Te pregunto, Henry, ¿qué has hecho con el vuelo de los años?


Libro de los caminos (1978-1988)
Henry Luque Muñoz
Fundación Simón y Lota Guberek, Bogota, 1991, 185 págs.

 

Son varias, y bien sabidas, las imágenes empleadas para representar lo que sucede al entrar en contacto con los libros; de todas ellas, Henry Luque eligió la del camino para dar titulo a su último poemario, Libro de los caminos, que reúne el producto de diez años de trabajo. 

Lo primero que llama la atención al emprender este camino es la extensión de su recorrido: atreverse a publicar un libro de 120 poemas entraña la voluntad de tender una red de comunicación poética tan vasta como la troncal de la Caracas o el metro de Medellín. Sin embargo, ya que estamos jugando con los números, al considerar que los 120 poemas fueron escritos durante diez años, podríamos calcular que el autor marchaba a razón de un poema mensual, promedio que no resulta extremadamente excesivo. 

Advertida la amplitud del itinerario que ha de seguirse, encontramos seis libros que encaminan los 120 poemas; el libro primero, "Abecedario de los olvidados", aspira a cierta condición de marginalidad; "El verde trazo de la espesura", título del libro segundo, basta para advertir de su geografía; "Papeles de amor" es el subtítulo del libro tercero; "Cantos griegos", es el más aceptable de todos; el libro quinte, "Garabatos de otro mundo", es una especie de pasaporte al mundo con Henry Luque, y "Cuaderno ruso" es una colección de epígrafes con acotaciones versificadas del autor. 

Como podrá apreciarse, estamos ante un proyecto ambicioso: este Libro de los caminos pretende recorrer casi todos los ámbitos de la poesía occidental de los últimos siglos, partiendo del amor y la naturaleza, pasando por el espíritu cosmopolita y la conciencia de marginalidad, hasta una recreación del imaginario clásico y digresiones sobre lecturas exclusivas del autor. Lástima que, como dicen, la ambición rompe el saco, y lo que se le rompió a Henry fue su libro, con todo y caminos.

 

II  

Dada la economía verbal que la caracteriza, una de las cosas que uno espera de la poesía es que sea certera.

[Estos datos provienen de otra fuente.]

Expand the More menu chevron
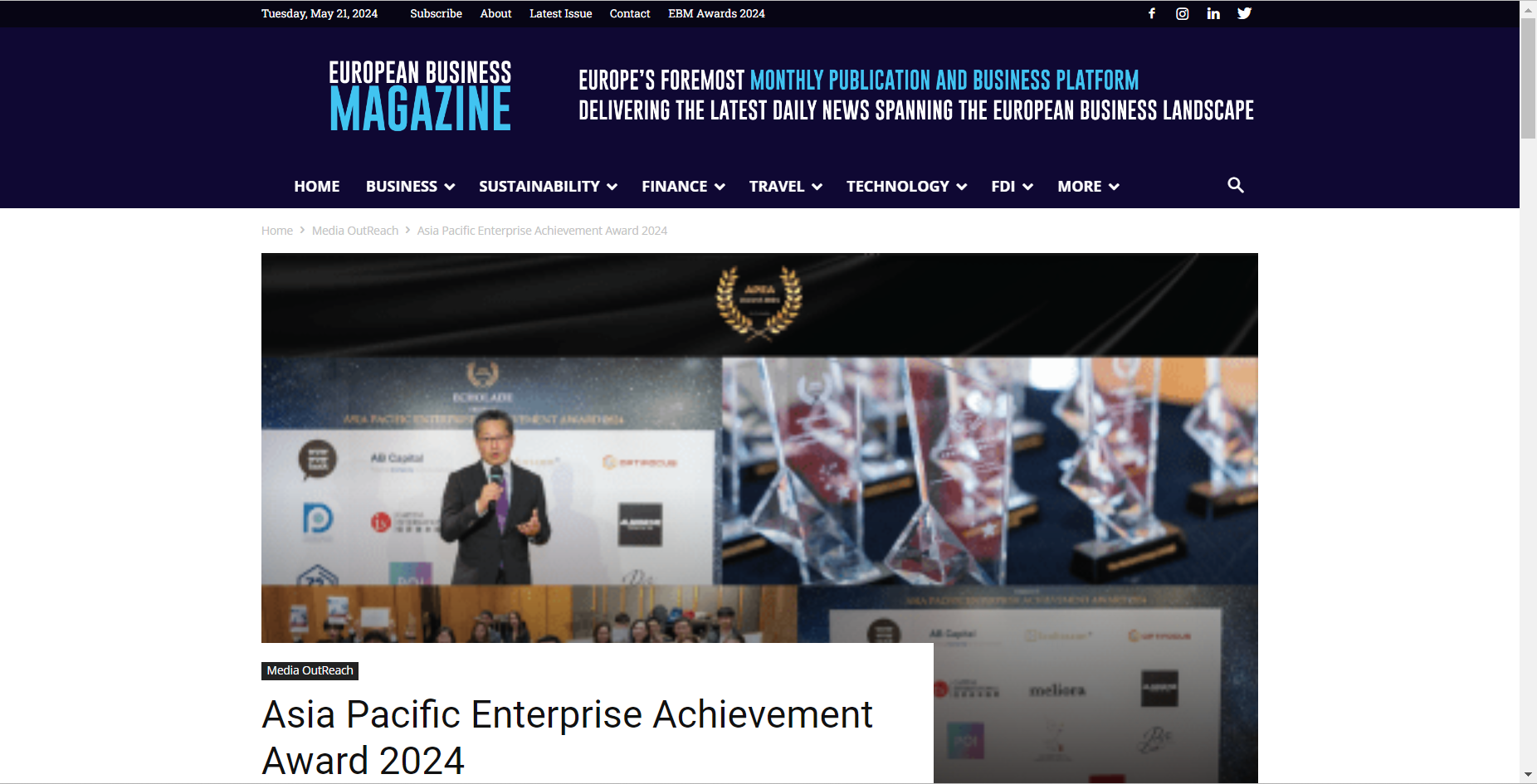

Los poemas no sólo deben ser más exactos que extractos bancarios, sino que, a diferencia de ellos, ceñidos todos al rasero de la contabilidad, cada poema debe establecer leyes propias que lo funden. Insistir en precisar esto, además de inefable, es inoficioso, pero siempre se intuye por contraste al enfrentarse a caminos trajinados, gratuitos o truncos.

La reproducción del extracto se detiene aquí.